** The request **
Copy every one of the following rows character for character, with nothing left out or changed.

Word and element location rows
....................

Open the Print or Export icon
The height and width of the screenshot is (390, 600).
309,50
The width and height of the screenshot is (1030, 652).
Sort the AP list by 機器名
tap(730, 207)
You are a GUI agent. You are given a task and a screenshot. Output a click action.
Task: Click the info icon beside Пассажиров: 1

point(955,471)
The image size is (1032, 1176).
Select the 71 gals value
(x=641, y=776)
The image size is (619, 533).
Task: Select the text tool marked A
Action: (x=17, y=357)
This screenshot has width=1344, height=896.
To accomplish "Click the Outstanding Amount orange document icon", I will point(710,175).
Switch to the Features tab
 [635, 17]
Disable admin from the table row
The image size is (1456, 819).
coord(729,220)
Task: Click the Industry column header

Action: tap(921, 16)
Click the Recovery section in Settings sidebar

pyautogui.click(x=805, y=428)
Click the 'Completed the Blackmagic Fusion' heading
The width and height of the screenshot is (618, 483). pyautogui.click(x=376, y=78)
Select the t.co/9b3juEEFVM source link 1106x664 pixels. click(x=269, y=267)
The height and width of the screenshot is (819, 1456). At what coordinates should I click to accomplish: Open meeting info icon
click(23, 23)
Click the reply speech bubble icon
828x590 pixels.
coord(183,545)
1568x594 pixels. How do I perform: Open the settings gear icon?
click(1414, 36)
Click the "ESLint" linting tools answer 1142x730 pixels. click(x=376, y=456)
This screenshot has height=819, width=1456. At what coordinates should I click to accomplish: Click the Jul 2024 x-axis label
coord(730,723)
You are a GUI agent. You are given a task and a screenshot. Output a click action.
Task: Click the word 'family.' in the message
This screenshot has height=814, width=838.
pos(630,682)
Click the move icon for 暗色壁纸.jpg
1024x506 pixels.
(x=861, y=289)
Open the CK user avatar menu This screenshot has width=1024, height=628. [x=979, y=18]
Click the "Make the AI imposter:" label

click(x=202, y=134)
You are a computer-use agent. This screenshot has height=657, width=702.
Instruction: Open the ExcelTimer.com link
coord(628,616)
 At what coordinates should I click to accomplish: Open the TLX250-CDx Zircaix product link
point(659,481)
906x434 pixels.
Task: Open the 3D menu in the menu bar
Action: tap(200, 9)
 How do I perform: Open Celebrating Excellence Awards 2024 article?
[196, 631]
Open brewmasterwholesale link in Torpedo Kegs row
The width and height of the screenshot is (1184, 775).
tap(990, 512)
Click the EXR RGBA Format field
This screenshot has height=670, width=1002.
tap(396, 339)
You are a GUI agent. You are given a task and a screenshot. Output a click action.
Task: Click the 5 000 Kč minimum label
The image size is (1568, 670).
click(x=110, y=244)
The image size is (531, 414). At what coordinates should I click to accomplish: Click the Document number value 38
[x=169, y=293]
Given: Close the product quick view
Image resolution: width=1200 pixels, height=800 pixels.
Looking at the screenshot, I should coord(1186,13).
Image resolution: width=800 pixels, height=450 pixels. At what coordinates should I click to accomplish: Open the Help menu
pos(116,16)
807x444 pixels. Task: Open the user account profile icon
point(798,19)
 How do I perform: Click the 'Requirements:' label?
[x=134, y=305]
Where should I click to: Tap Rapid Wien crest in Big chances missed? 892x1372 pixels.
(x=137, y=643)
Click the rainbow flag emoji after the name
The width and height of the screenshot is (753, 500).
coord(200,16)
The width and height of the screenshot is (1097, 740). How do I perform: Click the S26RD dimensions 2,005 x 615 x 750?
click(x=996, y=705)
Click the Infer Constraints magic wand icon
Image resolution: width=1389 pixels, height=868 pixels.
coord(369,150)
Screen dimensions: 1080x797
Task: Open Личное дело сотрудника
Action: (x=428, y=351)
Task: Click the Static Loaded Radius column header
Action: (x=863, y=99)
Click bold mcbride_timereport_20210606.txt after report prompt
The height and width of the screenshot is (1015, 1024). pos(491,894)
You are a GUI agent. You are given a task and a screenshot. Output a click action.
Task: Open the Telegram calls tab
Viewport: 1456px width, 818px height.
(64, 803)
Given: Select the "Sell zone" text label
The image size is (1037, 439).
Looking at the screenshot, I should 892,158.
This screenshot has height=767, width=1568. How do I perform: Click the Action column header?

....................

** Answer for the task **
Open the Print or Export icon
The height and width of the screenshot is (390, 600).
309,50
The width and height of the screenshot is (1030, 652).
Sort the AP list by 機器名
tap(730, 207)
You are a GUI agent. You are given a task and a screenshot. Output a click action.
Task: Click the info icon beside Пассажиров: 1

point(955,471)
The image size is (1032, 1176).
Select the 71 gals value
(x=641, y=776)
The image size is (619, 533).
Task: Select the text tool marked A
Action: (x=17, y=357)
This screenshot has width=1344, height=896.
To accomplish "Click the Outstanding Amount orange document icon", I will point(710,175).
Switch to the Features tab
 [635, 17]
Disable admin from the table row
The image size is (1456, 819).
coord(729,220)
Task: Click the Industry column header

Action: tap(921, 16)
Click the Recovery section in Settings sidebar

pyautogui.click(x=805, y=428)
Click the 'Completed the Blackmagic Fusion' heading
The width and height of the screenshot is (618, 483). pyautogui.click(x=376, y=78)
Select the t.co/9b3juEEFVM source link 1106x664 pixels. click(x=269, y=267)
The height and width of the screenshot is (819, 1456). At what coordinates should I click to accomplish: Open meeting info icon
click(23, 23)
Click the reply speech bubble icon
828x590 pixels.
coord(183,545)
1568x594 pixels. How do I perform: Open the settings gear icon?
click(1414, 36)
Click the "ESLint" linting tools answer 1142x730 pixels. click(x=376, y=456)
This screenshot has height=819, width=1456. At what coordinates should I click to accomplish: Click the Jul 2024 x-axis label
coord(730,723)
You are a GUI agent. You are given a task and a screenshot. Output a click action.
Task: Click the word 'family.' in the message
This screenshot has height=814, width=838.
pos(630,682)
Click the move icon for 暗色壁纸.jpg
1024x506 pixels.
(x=861, y=289)
Open the CK user avatar menu This screenshot has width=1024, height=628. [x=979, y=18]
Click the "Make the AI imposter:" label

click(x=202, y=134)
You are a computer-use agent. This screenshot has height=657, width=702.
Instruction: Open the ExcelTimer.com link
coord(628,616)
 At what coordinates should I click to accomplish: Open the TLX250-CDx Zircaix product link
point(659,481)
906x434 pixels.
Task: Open the 3D menu in the menu bar
Action: tap(200, 9)
 How do I perform: Open Celebrating Excellence Awards 2024 article?
[196, 631]
Open brewmasterwholesale link in Torpedo Kegs row
The width and height of the screenshot is (1184, 775).
tap(990, 512)
Click the EXR RGBA Format field
This screenshot has height=670, width=1002.
tap(396, 339)
You are a GUI agent. You are given a task and a screenshot. Output a click action.
Task: Click the 5 000 Kč minimum label
The image size is (1568, 670).
click(x=110, y=244)
The image size is (531, 414). At what coordinates should I click to accomplish: Click the Document number value 38
[x=169, y=293]
Given: Close the product quick view
Image resolution: width=1200 pixels, height=800 pixels.
Looking at the screenshot, I should coord(1186,13).
Image resolution: width=800 pixels, height=450 pixels. At what coordinates should I click to accomplish: Open the Help menu
pos(116,16)
807x444 pixels. Task: Open the user account profile icon
point(798,19)
 How do I perform: Click the 'Requirements:' label?
[x=134, y=305]
Where should I click to: Tap Rapid Wien crest in Big chances missed? 892x1372 pixels.
(x=137, y=643)
Click the rainbow flag emoji after the name
The width and height of the screenshot is (753, 500).
coord(200,16)
The width and height of the screenshot is (1097, 740). How do I perform: Click the S26RD dimensions 2,005 x 615 x 750?
click(x=996, y=705)
Click the Infer Constraints magic wand icon
Image resolution: width=1389 pixels, height=868 pixels.
coord(369,150)
Screen dimensions: 1080x797
Task: Open Личное дело сотрудника
Action: (x=428, y=351)
Task: Click the Static Loaded Radius column header
Action: (x=863, y=99)
Click bold mcbride_timereport_20210606.txt after report prompt
The height and width of the screenshot is (1015, 1024). pos(491,894)
You are a GUI agent. You are given a task and a screenshot. Output a click action.
Task: Open the Telegram calls tab
Viewport: 1456px width, 818px height.
(64, 803)
Given: Select the "Sell zone" text label
The image size is (1037, 439).
Looking at the screenshot, I should 892,158.
This screenshot has height=767, width=1568. How do I perform: Click the Action column header?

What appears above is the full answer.